OnePlus 6 notch was a side-effect, says CEO Pete Lau

OnePlus really wants you to believe in the notch as much as it does. There is no longer any question that the OnePlus 6 is going to have one, so the company's top brass are more focused on damage control. Or rather, explaining why they wholeheartedly embraced such a contentious feature. Company co-founder Carl Pei already explained the benefits of the notch, now CEO Pete Lau is defending it from a different angle. It's not that they went out searching for a notch. They were searching for the best screen available and it just so happened to come with a notch.Lau explains that OnePlus' priorities when it comes to selecting screen components have always been to offer the best viewing experience, factoring in brightness, color accuracy, range, etc.
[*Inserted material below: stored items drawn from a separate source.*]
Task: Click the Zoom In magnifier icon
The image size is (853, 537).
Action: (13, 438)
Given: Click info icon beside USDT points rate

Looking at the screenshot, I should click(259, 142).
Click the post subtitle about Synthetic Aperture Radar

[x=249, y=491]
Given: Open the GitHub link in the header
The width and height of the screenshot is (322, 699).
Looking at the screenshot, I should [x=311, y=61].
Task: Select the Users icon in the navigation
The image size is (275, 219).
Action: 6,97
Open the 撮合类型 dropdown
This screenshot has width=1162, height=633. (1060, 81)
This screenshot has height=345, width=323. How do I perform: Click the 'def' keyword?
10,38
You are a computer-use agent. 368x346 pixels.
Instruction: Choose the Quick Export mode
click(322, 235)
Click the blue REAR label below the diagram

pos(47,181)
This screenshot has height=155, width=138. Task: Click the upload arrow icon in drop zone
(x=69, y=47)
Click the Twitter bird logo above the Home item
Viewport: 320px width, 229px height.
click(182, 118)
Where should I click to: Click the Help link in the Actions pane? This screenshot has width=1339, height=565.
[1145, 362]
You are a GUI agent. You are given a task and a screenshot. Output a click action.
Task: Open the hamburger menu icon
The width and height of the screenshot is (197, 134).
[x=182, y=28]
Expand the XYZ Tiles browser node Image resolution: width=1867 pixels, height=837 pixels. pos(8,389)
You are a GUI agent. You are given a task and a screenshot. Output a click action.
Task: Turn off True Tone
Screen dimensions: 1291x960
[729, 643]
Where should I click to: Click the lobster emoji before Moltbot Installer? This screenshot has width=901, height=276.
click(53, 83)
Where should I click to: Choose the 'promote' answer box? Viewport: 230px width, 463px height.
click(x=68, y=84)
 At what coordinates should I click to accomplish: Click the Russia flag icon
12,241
They also needed to ensure that their display supplier would have enough parts and manufacturing capacity to supply OnePlus with panels throughout a phone's lifetime. OnePlus did come upon such a display and that it was also optimized for a notched design. So why not?

Lau explains that it's a win-win situation really, despite being ridiculed as blatantly copying Apple. It basically frees up a few rows of pixels for more content and pushes the notifications and status icons out of the way. The chief executive lists other possible solutions and have decided they were sub par. Which, of course, was a not so subtle stab at its rivals.

For example, he explains that putting the front camera anywhere other than the top middle edge of the phone would make the camera harder to use and less accurate, implying how the Xiaomi Mi Mix's bottom front-facing camera isn't optimal. Reducing the size of the notch down to a circle would mean sacrificing image quality, which is what Lau hints Essential has done. And finally, the slide-out camera shown off by Vivo at MWC 2018 last month is just too new and too gimmicky to be reliable.

Lau promises that OxygenOS has been optimized to work around the drawbacks of having a notch, like rearranging the status icons or having a compatibility mode in fullscreen landscape apps and games. Curiously, he doesn't mention anything about fullscreen portrait apps though hopefully they've thought of that as well.